Fumbles can be fluky
The No. 1 problem for Michigan so far has been taking care of the football, and while turnovers can easily derail a season, this seems like an issue Michigan could clean up.
Patterson specifically has coughed the ball up three times in two games after being extremely disciplined in 2018. Lavert Hill and VanSumeren have also lost fumbles.
In total, Michigan has put the ball on the turf eight times.
There are fumble issues, and then there are flukes. Eight fumbles in two games feels like a bit of both.
Patterson and Hill are senior leaders. VanSumeren will either take care of the ball or lose carries. The fact that Michigan had some bad fumble luck and still came away with two wins is encouraging, in a way.
Maybe Gattis didn't preach ball security enough in the offseason and Michigan will fumble 52 times in 13 games. It seems more likely, though, that the importance of ball security will be hammered home the next two weeks and Michigan will take better care of the ball.
Last year Michigan only lost three fumbles all season -- best in the country. This year, the Wolverines are the only team to have lost five fumbles in two games.
Regression seems likely.
Shea Patterson's track record
Fumbles and inaccuracy have plagued Patterson early in the season despite coaches raving all offseason about how well he fits into the new offense.
The knee-jerk reaction for some has been to give up on Patterson, but he's got a track record of being a solid quarterback that spans longer than two games.
Is he injured? Does he not trust his protection? Are the fumbles simply throwing off his rhythm?
Whatever's going on, Gattis needs to figure it out in the next two weeks. Michigan's offense is reliant on getting the ball to playmakers, and Patterson is the one who has to do so.
With Runyan returning and Charbonnet earning a higher percentage of snaps at running back, the protection should be better going forward. That could allow Patterson so settle in and make the throws he did a year ago.
Every championship team gets contributions from unexpected sources over the course of a season, and that's already been the case for Michigan.

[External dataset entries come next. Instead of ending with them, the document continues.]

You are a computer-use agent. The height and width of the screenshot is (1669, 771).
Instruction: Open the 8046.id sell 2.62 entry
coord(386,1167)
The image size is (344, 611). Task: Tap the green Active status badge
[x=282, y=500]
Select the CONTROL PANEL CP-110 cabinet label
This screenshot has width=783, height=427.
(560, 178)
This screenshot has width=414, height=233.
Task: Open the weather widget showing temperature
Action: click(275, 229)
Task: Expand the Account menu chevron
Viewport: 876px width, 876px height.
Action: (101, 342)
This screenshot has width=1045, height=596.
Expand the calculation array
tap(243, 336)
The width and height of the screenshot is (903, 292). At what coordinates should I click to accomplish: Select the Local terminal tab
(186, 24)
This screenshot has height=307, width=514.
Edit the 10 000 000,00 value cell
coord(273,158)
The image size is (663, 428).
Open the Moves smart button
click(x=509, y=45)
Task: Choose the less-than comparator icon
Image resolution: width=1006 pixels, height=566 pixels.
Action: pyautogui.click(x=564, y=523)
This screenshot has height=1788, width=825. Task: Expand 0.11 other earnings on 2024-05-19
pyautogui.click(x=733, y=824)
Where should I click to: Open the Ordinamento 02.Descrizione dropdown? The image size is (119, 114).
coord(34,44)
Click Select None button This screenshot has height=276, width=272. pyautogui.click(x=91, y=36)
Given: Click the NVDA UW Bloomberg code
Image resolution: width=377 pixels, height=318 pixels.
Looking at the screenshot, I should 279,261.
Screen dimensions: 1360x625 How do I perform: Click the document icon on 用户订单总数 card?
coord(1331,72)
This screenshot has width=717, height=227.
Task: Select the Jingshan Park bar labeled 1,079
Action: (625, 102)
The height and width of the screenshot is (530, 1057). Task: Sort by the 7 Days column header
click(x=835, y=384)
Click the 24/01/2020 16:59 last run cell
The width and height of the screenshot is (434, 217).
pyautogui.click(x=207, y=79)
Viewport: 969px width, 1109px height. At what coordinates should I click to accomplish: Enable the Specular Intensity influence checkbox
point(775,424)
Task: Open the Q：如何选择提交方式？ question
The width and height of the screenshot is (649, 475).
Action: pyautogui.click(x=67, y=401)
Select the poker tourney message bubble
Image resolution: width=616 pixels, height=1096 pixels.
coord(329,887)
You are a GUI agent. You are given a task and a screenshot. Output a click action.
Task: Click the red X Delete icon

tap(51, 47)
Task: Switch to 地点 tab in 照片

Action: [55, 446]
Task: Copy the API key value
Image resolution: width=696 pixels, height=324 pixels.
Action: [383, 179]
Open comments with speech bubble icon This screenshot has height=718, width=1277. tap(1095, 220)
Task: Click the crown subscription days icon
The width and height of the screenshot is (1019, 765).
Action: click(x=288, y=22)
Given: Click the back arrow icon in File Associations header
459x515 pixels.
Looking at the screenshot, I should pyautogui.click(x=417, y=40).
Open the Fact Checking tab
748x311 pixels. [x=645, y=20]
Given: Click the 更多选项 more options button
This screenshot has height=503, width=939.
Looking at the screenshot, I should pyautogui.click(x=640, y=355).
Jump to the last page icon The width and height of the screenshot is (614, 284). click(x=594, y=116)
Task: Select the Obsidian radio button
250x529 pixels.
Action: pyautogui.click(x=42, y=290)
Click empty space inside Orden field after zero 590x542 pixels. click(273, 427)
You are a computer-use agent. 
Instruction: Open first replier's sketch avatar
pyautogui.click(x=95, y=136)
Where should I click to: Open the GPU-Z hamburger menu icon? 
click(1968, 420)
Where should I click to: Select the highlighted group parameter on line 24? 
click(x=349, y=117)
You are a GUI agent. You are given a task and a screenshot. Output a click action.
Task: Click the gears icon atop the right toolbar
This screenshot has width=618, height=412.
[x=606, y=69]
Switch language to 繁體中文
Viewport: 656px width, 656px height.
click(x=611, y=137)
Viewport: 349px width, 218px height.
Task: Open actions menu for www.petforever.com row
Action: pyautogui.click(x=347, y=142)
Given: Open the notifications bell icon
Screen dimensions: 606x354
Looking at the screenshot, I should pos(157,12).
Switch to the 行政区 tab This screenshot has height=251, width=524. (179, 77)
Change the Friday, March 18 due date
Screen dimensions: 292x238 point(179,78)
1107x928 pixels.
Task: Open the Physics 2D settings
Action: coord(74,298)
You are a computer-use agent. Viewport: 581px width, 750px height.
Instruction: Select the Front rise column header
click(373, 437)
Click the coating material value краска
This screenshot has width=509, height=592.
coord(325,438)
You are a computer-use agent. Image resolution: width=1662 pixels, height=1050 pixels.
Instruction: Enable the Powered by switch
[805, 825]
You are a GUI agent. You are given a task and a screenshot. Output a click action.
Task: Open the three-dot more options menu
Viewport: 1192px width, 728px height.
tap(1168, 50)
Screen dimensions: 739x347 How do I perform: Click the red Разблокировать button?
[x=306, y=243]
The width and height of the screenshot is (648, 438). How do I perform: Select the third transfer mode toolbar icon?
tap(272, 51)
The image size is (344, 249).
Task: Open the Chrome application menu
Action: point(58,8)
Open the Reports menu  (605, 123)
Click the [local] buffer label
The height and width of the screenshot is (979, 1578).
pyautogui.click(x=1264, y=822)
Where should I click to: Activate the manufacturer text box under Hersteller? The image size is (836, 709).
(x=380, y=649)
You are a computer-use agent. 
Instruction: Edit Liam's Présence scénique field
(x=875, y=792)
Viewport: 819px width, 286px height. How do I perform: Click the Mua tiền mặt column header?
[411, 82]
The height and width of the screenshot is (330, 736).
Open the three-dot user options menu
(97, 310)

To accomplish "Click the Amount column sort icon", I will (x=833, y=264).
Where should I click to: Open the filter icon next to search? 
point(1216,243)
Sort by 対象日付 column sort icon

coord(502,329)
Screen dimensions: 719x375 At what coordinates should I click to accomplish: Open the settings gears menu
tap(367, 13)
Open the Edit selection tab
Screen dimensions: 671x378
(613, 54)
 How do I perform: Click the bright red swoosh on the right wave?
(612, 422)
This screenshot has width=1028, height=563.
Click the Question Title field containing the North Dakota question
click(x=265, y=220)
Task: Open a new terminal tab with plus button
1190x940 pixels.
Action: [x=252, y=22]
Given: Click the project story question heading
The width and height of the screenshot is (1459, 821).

Charbonnet is the most obvious example, racking up 215 yards and three touchdowns on 41 carries and four catches in his first two career games.
But freshmen aren't the only players who can break out. Sophomore Ronnie Bell has already surpassed his catch total from last year, leading the team with nine grabs. He was the offensive savior for Michigan against Army, picking up four critical first downs on third and long to extend drives.
Coaches raved about Charbonnet and Bell during the offseason, and so far, they've back up the hype.
On defense, fifth-year senior Jordan Glasgow is an obvious breakout player. He's second on the team with 17 tackles and leads the defense with two sacks.
As a former walk-on in his fifth year on the roster, Glasgow is the definition of a breakout player.
We've seen the other side
As bad as Michigan has looked in its first two wins, fans have seen plenty of the opposite throughout the Harbaugh era, and it hasn't led to any championships.
Michigan beat No. 22 BYU, Maryland and No. 13 Northwestern by a combined score of 97-0 in consecutive weeks in 2015 and still lost to Michigan State at home and got blown out 42-13 against Ohio State.
In 2016, Michigan beat Hawaii, UCF, Colorado and Penn State by a combined 153 points and demolished Rutgers 78-0. The season ended with three losses in the final four games.
The 2017 team crushed Florida, Cincinnati and Purdue early in the season before ultimately losing five games.
Nine double-digit wins during a 10-game winning streak wasn't enough to help Michigan beat Ohio State last season.
Conversely, Ohio State nearly lost to Penn State, Nebraska and Maryland last season before beating No. 4 Michigan, winning the Big Ten championship and taking home a Rose Bowl trophy.
Recent history suggests early season tune-up games are less about how teams look and more about surviving.
So far, Michigan has survived. Now we'll find out if it's a true contender.